Coût de l'insécurité routière en 1996

Accidents corporels

Tués

Blessés graves

Blessés légers

Total coûts unitaires 1990

3.258.400

338.700

72.400

Actualisation en 1996

3.834.000

394.840

83.940

Population concernée en 1996

8.541

35.743

133.913

Coût estimé des accidents corporels

32,7 milliards

14,1 milliards

11,2 milliards

Source : Revue de la sécurité routière

Votre rapporteur ne peut que mettre à nouveau l'accent sur le renforcement des politiques de prévention, notamment en matière d'accidents du travail et des difficultés survenues lors des accouchements.

L'année 1998 est celle du centenaire de la loi du 9 avril 1898 qui a été la première loi sur les accidents du travail instaurant au profit des victimes une réparation automatique et forfaitaire indépendamment de toute faute de l'employeur. Il importe aujourd'hui au moment où apparaissent de nouveaux risques que le système de prévention et de réparation des risques professionnels soit encore plus efficace.

3. La question cruciale du renforcement de l'accessibilité

Comme le souligne l'Association des Paralysés de France que votre rapporteur a reçue, les cheminements publics impraticables, les accès infranchissables et les équipements inutilisables représentent des difficultés quotidiennes pour les personnes handicapées et constituent un frein redoutable pour leur intégration scolaire, professionnelle culturelle et sociale.

Les services du ministère de l'emploi et de la solidarité soulignent que l'accessibilité est une exigence alors que le nombre de personnes à mobilité ou à perception réduite augmente, que les handicaps s'aggravent et que " l'aspiration à vivre chez soi sans y être confiné s'affirme ".

Les décrets d'application de la loi n° 91-663 du 13 juillet 1991 portant diverses mesures destinées à favoriser l'accessibilité aux personnes handicapées des locaux d'habitation, des lieux de travail et des installations recevant du public, votée à l'unanimité par le Parlement, sont aujourd'hui publiés.

Dorénavant, le dossier de demande d'autorisation de travaux ou de permis de construire relatif à des bâtiments d'habitations collectifs neufs et à des lieux de travail auxquels s'appliquent les règles d'accessibilité, doit être accompagné d'un engagement du demandeur et d'une notice technique décrivant les moyens mis en oeuvre pour respecter les règles d'accessibilité. A défaut de ces deux documents, la demande de permis ne peut être instruite.

S'agissant du domaine public, une circulaire du Premier ministre aux membres du Gouvernement et aux préfets en date du 29 janvier 1996, complétant celle en date du 27 mai 1994, a mis en place effectivement le Fonds interministériel pour l'accessibilité aux personnes handicapées des bâtiments anciens ouverts au public appartenant à l'Etat.

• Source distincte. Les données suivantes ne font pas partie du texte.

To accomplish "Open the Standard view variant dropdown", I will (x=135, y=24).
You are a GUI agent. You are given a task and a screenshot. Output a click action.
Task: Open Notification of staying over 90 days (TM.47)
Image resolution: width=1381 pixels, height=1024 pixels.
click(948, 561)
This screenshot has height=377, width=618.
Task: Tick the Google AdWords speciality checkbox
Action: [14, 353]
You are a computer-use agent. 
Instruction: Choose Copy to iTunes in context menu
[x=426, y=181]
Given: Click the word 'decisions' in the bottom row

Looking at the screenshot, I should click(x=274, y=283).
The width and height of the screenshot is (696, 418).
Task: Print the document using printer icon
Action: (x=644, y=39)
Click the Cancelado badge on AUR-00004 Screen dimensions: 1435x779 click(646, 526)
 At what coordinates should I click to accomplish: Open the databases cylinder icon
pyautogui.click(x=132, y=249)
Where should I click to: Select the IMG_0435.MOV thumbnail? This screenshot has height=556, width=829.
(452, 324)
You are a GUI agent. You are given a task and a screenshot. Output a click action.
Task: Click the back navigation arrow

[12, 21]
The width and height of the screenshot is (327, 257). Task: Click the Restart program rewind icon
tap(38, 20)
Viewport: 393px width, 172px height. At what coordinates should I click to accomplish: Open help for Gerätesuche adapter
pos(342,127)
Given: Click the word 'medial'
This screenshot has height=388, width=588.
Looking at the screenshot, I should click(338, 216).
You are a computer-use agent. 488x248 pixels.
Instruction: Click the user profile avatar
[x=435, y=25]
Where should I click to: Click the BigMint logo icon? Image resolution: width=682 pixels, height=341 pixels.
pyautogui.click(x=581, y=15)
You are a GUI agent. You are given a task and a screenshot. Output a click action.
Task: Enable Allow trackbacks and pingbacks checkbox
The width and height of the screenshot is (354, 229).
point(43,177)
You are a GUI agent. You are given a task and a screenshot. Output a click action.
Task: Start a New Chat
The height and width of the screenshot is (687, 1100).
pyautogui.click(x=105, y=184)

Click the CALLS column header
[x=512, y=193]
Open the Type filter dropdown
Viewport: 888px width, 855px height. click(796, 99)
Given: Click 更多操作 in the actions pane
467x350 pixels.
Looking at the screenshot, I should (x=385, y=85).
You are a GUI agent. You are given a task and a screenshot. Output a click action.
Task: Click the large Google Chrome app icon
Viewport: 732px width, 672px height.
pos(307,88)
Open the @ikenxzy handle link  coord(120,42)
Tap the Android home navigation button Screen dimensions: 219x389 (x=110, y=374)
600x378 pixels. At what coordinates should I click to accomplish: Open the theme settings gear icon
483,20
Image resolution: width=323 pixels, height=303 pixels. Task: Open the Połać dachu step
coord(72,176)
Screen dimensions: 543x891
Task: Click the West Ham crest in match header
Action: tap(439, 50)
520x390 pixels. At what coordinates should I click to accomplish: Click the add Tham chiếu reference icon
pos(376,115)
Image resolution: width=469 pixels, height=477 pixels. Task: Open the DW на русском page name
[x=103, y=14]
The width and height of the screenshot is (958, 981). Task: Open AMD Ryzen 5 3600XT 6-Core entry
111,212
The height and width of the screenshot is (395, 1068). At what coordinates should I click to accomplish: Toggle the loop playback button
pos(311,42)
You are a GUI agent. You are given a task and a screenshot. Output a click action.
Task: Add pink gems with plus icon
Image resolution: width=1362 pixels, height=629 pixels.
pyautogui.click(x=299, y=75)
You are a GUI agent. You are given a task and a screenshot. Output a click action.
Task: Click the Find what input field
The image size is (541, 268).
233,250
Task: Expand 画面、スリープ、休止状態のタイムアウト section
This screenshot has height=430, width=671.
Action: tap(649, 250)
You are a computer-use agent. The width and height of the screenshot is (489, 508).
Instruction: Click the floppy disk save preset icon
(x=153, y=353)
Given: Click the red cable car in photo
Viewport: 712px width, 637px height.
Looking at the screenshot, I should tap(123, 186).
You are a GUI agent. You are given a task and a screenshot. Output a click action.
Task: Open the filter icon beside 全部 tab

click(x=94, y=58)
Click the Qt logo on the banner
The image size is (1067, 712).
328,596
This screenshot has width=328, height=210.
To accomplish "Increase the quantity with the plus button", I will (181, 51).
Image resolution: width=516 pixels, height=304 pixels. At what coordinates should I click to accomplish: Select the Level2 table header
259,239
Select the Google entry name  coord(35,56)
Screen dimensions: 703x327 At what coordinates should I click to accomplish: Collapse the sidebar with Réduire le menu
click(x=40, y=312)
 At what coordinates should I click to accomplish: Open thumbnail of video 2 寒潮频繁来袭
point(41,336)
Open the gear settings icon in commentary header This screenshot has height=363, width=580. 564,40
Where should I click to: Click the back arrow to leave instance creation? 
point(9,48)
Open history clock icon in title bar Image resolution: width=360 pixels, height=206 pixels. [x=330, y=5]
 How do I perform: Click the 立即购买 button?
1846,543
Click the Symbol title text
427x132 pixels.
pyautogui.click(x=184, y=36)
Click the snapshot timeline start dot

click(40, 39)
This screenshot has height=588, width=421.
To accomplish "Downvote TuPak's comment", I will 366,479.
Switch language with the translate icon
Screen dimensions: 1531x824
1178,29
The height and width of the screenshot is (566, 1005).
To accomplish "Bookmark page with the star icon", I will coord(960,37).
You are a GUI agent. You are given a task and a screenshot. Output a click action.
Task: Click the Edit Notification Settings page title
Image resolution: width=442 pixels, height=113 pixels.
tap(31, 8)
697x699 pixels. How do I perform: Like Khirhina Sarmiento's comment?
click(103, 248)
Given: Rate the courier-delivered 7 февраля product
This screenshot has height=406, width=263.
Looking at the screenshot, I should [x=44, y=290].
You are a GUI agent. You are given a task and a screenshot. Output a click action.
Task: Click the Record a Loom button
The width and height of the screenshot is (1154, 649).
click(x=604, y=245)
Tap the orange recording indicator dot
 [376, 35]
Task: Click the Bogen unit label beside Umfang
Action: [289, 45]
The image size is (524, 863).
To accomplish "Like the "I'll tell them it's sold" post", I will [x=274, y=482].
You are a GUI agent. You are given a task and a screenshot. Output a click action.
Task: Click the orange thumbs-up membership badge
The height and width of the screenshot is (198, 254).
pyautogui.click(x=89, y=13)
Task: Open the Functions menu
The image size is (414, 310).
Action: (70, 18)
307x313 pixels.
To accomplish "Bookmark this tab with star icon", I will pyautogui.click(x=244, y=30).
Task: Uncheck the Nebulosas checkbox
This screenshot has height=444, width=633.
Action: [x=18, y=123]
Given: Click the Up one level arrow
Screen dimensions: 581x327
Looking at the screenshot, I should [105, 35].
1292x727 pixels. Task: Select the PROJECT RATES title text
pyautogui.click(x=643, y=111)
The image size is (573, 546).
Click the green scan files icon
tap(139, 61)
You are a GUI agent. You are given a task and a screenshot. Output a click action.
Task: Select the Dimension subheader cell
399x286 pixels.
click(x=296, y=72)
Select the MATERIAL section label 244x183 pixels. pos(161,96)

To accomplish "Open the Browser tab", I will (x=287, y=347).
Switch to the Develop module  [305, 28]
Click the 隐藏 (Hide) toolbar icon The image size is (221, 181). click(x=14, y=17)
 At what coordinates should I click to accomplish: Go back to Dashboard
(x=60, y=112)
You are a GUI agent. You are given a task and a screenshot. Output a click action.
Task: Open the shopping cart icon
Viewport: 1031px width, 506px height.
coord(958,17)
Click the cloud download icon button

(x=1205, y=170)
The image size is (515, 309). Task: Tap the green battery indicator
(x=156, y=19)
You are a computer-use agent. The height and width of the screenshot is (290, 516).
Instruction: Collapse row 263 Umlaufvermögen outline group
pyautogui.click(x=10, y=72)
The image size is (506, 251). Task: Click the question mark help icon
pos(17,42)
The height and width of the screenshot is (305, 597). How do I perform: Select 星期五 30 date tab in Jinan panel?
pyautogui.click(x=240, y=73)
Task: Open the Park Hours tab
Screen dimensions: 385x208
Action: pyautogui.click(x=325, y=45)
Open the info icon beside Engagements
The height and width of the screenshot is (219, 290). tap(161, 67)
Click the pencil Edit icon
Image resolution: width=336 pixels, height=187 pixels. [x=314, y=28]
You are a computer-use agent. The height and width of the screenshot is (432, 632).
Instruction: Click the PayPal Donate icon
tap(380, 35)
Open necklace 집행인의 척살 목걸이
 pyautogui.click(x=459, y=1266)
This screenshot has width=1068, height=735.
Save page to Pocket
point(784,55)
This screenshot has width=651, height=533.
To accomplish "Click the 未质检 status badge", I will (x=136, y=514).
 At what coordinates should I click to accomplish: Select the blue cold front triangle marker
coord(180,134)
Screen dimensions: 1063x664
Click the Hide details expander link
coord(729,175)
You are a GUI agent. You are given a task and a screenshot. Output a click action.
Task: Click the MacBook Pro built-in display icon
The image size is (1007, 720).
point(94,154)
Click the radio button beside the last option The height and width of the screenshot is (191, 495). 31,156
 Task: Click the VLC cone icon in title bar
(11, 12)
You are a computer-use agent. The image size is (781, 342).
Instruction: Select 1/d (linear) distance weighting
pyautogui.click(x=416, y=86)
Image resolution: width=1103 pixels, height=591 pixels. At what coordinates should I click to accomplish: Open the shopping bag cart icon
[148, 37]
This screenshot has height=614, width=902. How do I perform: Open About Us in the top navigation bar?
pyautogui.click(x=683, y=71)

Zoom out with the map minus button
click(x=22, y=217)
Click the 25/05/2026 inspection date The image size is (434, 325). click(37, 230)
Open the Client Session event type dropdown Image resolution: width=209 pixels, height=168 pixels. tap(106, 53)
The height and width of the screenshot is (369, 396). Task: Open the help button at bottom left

Placée sous l'égide de la Commission interministérielle de la politique immobilière de l'Etat, ce Fonds, financé sur le budget des charges communes, permet de compléter les efforts de chaque ministère en cofinançant les travaux d'accessibilité des bâtiments.

Il reste qu'en matière d'aménagement de la voirie et des transports publics (mise en place de véhicules à plancher surbaissé), des progrès restent à faire, sachant qu'en ce domaine les finances locales sont naturellement fortement sollicitées .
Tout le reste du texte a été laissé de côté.